Kelompok tersebut mengatakan bahwa pembunuhan dan pemerkosaan M23 di timur DR Kongo diperkuat oleh dukungan militer dari pejabat Rwanda.
Human Rights Watch (HRW) telah menerbitkan laporan yang memberatkan yang menuduh milisi M23 melakukan pembunuhan, pemerkosaan dan “kejahatan perang lainnya” di bagian timur Republik Demokratik Kongo yang bergolak dalam beberapa bulan terakhir.
Dalam laporan yang dirilis pada Selasa, HRW mengatakan sejauh ini telah mendokumentasikan delapan pembunuhan di luar hukum dan 14 kasus pemerkosaan oleh pejuang M23.
Tahun lalu, PBB menuduh kelompok itu mengeksekusi sedikitnya 131 orang pada November sebagai pembalasan atas bentrokan antara M23 dan kelompok bersenjata saingan. Kantor hak asasi manusia PBB kemudian mengatakan bahwa 171 warga sipil telah dieksekusi dalam sepuluh hari terakhir bulan November.
Pada bulan April dan Mei, setelah kelompok tersebut mundur dari Kishishe, HRW menggunakan foto, video, kesaksian, dan citra satelit untuk menetapkan keberadaan 14 kuburan massal di kota tersebut.

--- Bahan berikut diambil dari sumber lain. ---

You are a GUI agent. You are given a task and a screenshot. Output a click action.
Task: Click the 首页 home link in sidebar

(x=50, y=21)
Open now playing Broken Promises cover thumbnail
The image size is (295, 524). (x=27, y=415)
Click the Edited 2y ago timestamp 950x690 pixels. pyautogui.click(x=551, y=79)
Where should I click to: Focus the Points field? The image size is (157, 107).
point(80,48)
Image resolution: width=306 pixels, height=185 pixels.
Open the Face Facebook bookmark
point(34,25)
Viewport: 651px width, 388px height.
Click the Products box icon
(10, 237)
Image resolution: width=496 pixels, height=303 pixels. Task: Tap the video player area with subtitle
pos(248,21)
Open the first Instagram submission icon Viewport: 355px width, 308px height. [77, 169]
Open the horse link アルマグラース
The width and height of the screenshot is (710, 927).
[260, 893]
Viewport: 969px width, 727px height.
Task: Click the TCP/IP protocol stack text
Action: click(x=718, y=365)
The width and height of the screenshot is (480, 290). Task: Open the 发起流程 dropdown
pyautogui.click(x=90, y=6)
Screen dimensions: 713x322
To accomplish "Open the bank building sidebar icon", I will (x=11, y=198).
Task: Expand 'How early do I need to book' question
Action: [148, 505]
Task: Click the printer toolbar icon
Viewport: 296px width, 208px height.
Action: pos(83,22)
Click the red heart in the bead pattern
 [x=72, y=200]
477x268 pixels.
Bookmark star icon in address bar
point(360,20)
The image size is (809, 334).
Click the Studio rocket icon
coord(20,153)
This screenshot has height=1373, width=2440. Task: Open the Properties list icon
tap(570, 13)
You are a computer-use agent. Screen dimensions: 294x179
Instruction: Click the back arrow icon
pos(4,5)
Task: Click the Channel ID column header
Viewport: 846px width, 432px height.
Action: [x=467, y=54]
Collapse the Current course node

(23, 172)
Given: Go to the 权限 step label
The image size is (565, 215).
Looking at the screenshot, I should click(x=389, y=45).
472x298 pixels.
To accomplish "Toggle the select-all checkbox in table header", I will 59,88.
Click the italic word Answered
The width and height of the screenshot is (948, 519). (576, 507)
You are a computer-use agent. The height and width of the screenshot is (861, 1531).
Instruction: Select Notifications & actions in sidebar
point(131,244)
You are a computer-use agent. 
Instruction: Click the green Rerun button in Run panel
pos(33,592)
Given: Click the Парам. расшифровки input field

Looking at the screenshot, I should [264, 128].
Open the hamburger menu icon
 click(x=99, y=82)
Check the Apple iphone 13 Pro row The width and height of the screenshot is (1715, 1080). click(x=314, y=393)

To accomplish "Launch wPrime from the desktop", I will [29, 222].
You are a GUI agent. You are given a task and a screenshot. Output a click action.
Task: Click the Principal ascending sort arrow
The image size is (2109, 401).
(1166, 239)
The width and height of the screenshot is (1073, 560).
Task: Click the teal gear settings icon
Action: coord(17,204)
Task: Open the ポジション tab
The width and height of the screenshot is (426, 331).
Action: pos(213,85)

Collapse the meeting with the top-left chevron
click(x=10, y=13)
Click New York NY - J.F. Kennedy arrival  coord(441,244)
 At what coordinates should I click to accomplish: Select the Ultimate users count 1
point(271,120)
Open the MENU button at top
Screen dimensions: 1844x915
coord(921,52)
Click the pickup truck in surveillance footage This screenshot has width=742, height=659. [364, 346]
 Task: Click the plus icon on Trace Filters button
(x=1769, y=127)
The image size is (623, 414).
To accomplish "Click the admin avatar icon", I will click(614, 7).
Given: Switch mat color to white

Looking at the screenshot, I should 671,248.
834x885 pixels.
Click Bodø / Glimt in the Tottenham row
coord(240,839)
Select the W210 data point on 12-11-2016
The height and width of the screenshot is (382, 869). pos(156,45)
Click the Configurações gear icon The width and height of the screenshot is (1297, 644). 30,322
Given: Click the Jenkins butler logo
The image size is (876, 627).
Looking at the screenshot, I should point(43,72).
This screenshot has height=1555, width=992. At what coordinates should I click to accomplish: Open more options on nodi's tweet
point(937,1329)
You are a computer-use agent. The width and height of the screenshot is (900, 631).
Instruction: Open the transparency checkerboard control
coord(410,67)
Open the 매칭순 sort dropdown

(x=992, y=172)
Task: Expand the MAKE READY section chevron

Kelompok itu – yang sebagian besar anggotanya adalah etnis Tutsi dari Rwanda – telah menaklukkan sebagian besar wilayah di provinsi Kivu Utara DRC sejak mengangkat senjata pada akhir 2021 setelah bertahun-tahun tidak aktif, dengan lebih dari satu juta orang mengungsi akibat pertempuran.
DRC menuduh Rwanda mendukung M23. Pakar independen PBB dan beberapa negara Barat, termasuk Amerika Serikat, setuju dengan Kinshasa. Namun Kigali terus membantah klaim tersebut.
“Dewan Keamanan PBB harus menambahkan pemimpin M23, serta pejabat Rwanda yang membantu kelompok bersenjata kasar ini, ke dalam daftar sanksi dewan yang ada,” kata HRW dalam sebuah pernyataan pada hari Selasa.
“Pembunuhan dan pemerkosaan yang tak henti-hentinya oleh M23 diperkuat oleh dukungan militer yang diberikan oleh para komandan Rwanda kepada kelompok bersenjata pemberontak,” kata Clementine de Montjoye, peneliti Afrika di pemantau HAM yang berbasis di New York.
Salah satu yang selamat adalah seorang wanita berusia 46 tahun yang diperkosa pada bulan Februari. “Saat mereka memperkosa saya, salah satu berkata: ‘Kami datang dari Rwanda untuk menghancurkanmu’,” katanya.
Ibunya yang berusia 75 tahun ditembak mati karena menolak para pejuang M23 berhubungan seks dengannya.
Sementara itu, The M23 membantah tuduhan tersebut dalam sebuah pernyataan, menuduh pengawas mencoba menodai citranya.
Kigali juga menepis laporan HRW.
“Rwanda tidak akan terintimidasi oleh kampanye disinformasi dan gangguan dari upaya perdamaian regional yang sedang berlangsung,” kata juru bicara pemerintah Yolande Makolo kepada kantor berita AFP.
Laporan HRW juga mengklaim bahwa kelompok yang didukung oleh pemerintah DRC dalam memerangi M23 juga bersalah memperkosa warga sipil.